_Assignment_
Copy the line with "[Facebook] (259, 1152)" and all lines following it through the last line of the entries, exactly as written.

_Extracted entries_
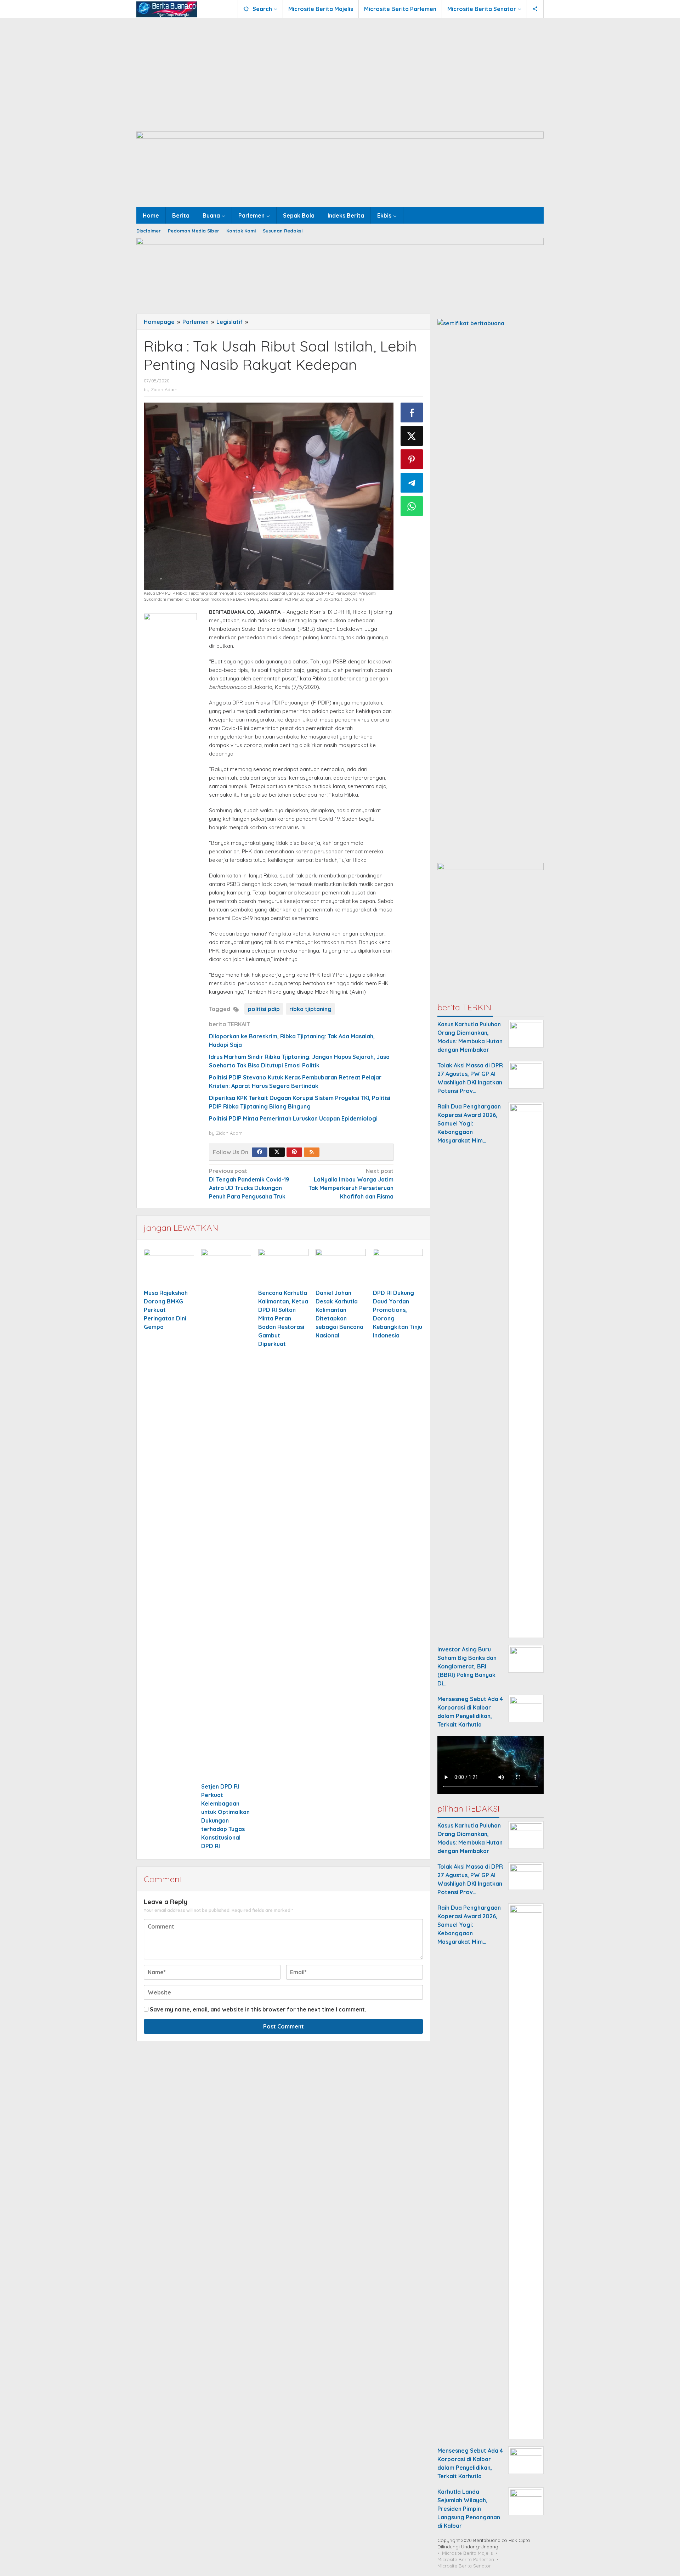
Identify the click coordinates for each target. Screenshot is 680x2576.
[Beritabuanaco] (166, 8)
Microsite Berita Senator (464, 2566)
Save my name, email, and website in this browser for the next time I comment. (258, 2009)
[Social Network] (535, 9)
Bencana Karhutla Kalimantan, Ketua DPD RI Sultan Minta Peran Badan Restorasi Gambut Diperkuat (283, 1318)
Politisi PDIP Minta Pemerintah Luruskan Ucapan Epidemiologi (293, 1118)
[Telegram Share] (412, 483)
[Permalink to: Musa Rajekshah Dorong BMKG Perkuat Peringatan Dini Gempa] (169, 1267)
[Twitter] (277, 1152)
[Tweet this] (412, 436)
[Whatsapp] (412, 506)
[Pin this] (412, 459)
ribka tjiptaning (310, 1008)
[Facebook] (259, 1152)
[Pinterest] (294, 1152)
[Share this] (412, 412)
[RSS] (311, 1152)
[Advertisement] (340, 71)
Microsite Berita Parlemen (465, 2559)
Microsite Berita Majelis (467, 2553)
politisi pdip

_Solved exercise_
[Facebook] (259, 1152)
[Pinterest] (294, 1152)
[Share this] (412, 412)
[RSS] (311, 1152)
[Advertisement] (340, 71)
Microsite Berita Parlemen (465, 2559)
Microsite Berita Majelis (467, 2553)
politisi pdip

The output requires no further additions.